1 Fact coming for every day of advent... day 21.
Christmas around the world
Today, I am excited about Christmas. A long standing tradition in my family has been to make gingerbread men together and hang them up on the Christmas tree. Over the years, this has become a tradition not only with my own family but with friends and their children joining in to. The decoration of the gingerbread men has become less traditional over time and once or twice, probably too much fun has been had with creative rights. This year, a modern day nativity scene was created with the Angel Gabrielle, Pregnant Mary, Grumpy Joseph and not forgetting the 3 somewhat ‘dodgy’ looking wise men. I take genuine pleasure in this tradition and more especially how friends have come to be part of what is my ‘heritage’.
Having made the UK my home for about 16 years and working in many other countries during this period, I am fascinated by the way that different people from different cultures communicate and work together. In my work (marketing), relationships are so very important and I have learnt that to achieve significant goals, you must be able to listen AND communicate regardless of culture, language and tradition. Being aware not only of other cultures but of your own is critical.
This time of year is possibly the most interesting across the world. Traditions tell a story. When technology, modernism and science has become so important, going back to your ‘roots’ is so important.
Here are 21 different ways we celebrate Christmas around the world.
- Lithuanians use straw to decorate their Christmas trees.
- People in Poland hang ornaments depicting birds.
- In Denmark, Danish flags are used to decorate the tree.
- In the Ukraine, spider webs are hung on the tree for good luck.
- In Germany, a glass pickle is hung on the tree Christmas Eve, the first to find it Christmas morning receives a special gift.
- Christmas comes early in the Netherlands, as St Nicholas (called Sinterklaas) arrives by boat on the last Saturday in November with his helper Zwarte Piet (Black Pete), who is said to punish bad children. Sinterklaas doesn't live at the North Pole like Santa though - he comes from Spain!
- The Christians in China light their homes with beautiful paper lanterns. Santa is called Dun Che Lao Ren. The children hang stockings just as we do.
- It Italy, the main exchange of gift doesn't occur until January 6th, the day traditionally believed that the Wise Men reached the baby Jesus.
- In India, houses are decorated with strings of mango leaves.
- Russia has someone named Babouschka, who would bring gifts for the children. The tradition says that she failed to give food and shelter to the three wise men and so she now searches the countryside searching for the baby Jesus, visiting all children giving gifts as she goes. Santa – known as Grandfather Frost, wears a blue outfit instead of red.

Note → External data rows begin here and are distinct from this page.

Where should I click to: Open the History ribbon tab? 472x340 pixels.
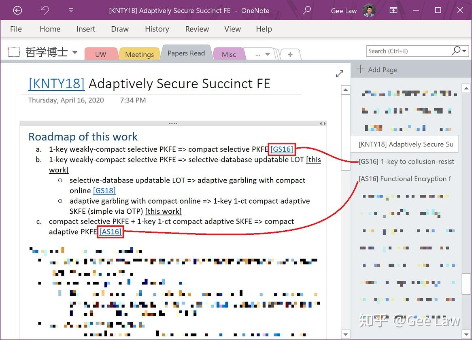point(157,29)
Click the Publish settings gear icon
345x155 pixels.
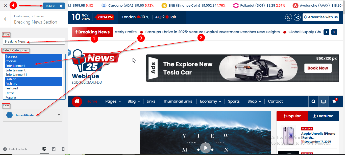click(x=61, y=6)
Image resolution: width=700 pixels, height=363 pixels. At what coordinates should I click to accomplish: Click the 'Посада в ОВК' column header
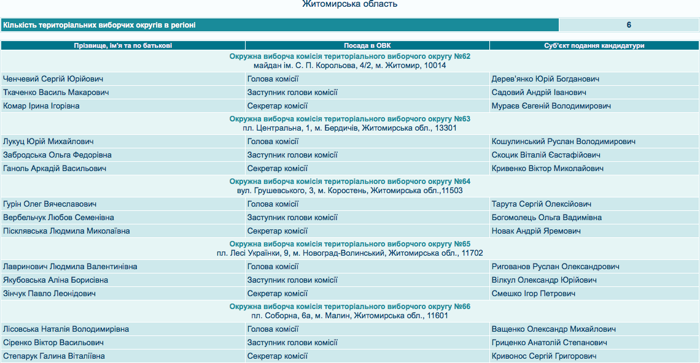pos(367,45)
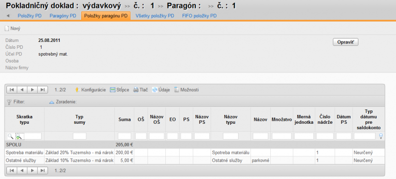
Task: Open Konfigurácie in the table toolbar
Action: point(77,90)
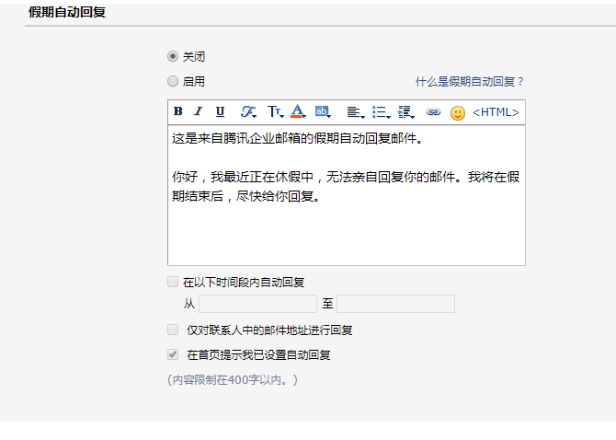Screen dimensions: 616x440
Task: Open the text highlight background tool
Action: [323, 112]
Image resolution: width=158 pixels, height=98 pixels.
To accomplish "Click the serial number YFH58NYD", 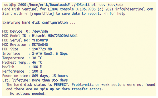I will 40,40.
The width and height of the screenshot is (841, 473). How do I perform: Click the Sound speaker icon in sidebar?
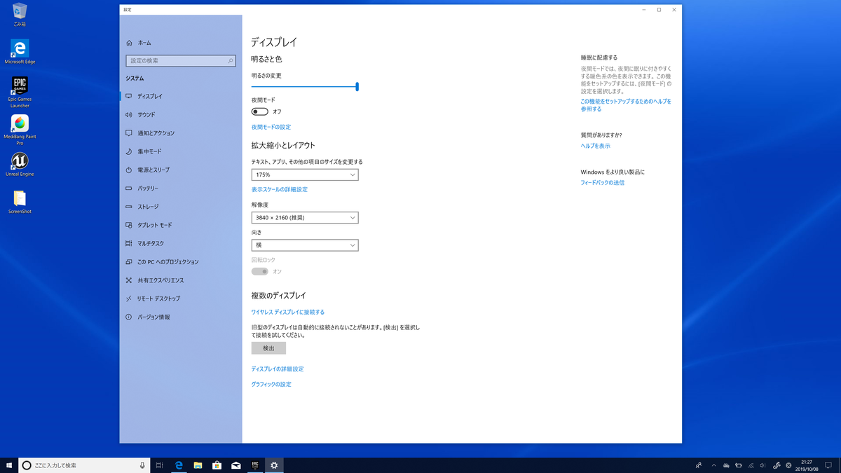[129, 114]
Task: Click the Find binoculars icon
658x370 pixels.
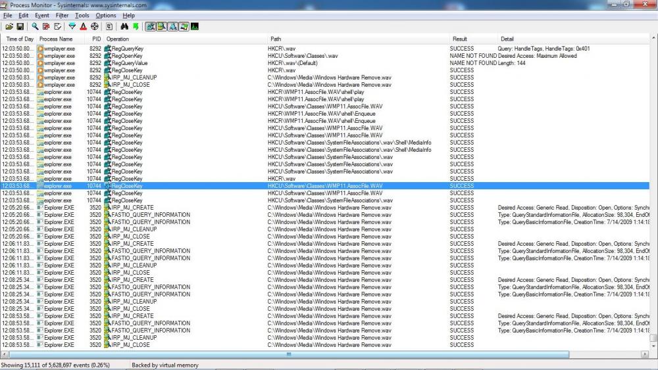Action: pos(125,27)
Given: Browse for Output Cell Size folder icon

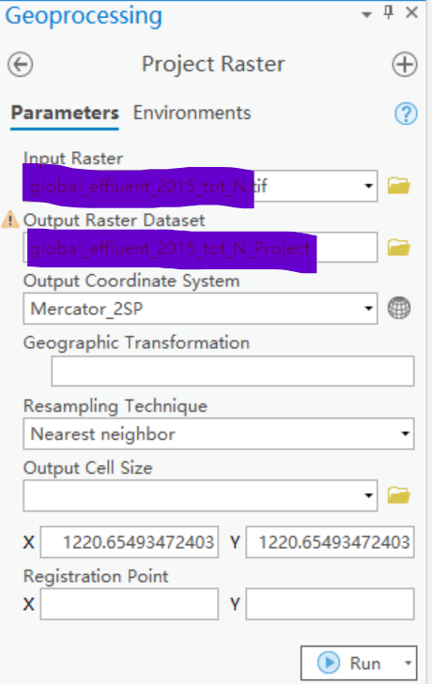Looking at the screenshot, I should pyautogui.click(x=399, y=495).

- In Ireland, it’s a tradition to leave out mince pies and a bottle of Guinness for Santa.
- In Armenia, many people fast (don’t eat anything) the week before Christmas.
- In Costa Rica, people like to decorate their houses with beautiful tropical flowers and put a model of the nativity scene in the centre of the display.
- In Egypt, Christmas day is celebrated on the 7th January. For the 43 days leading up to Christmas (advent), Coptic Orthodox Christians have a special fast where they basically eat a vegan diet. This is called the ‘Holy nativity fast’.
- Guatemala is a very diverse country with more than 20 ethnic groups. Each of them has their own tradition in celebrating Christmas however, at midnight on Christmas Eve, everyone lights hundreds of fireworks or firecrackers to celebrate the birth of Jesus. A family prayer is then said around the tree and presents are opened.
- In South Africa, Christmas falls in the summer time so it is sunny and lots of beautiful flowers are in bloom. The Christmas meal is often eaten outside and if it’s really hot they might have a BBQ (braai).
- In America, many families use pop-corn threaded on a string to decorate their Christmas tree.
- For many Japanese, traditional Christmas dinner is Kentucky Fried Chicken. It is so popular and well marketed that reservations may have to be made to eat at a KFC on Christmas in Japan.
- A post office in the tiny Welsh village of Bethlehem is swamped every year with visitors that want to get their Christmas cards stamped with the unique postmark.
- In Hungary, children traditionally place a boot on their windowsill to be filled with treats and sweets.
- In Iceland, it is traditional to bake gingerbread cookies and pain them with different colour glazes. (Interesting how this tradition followed my family all the way to South Africa!).
With Christmas well and truly under way, I wish you from my own traditions a Geseënde Kersfees (Merry Christmas).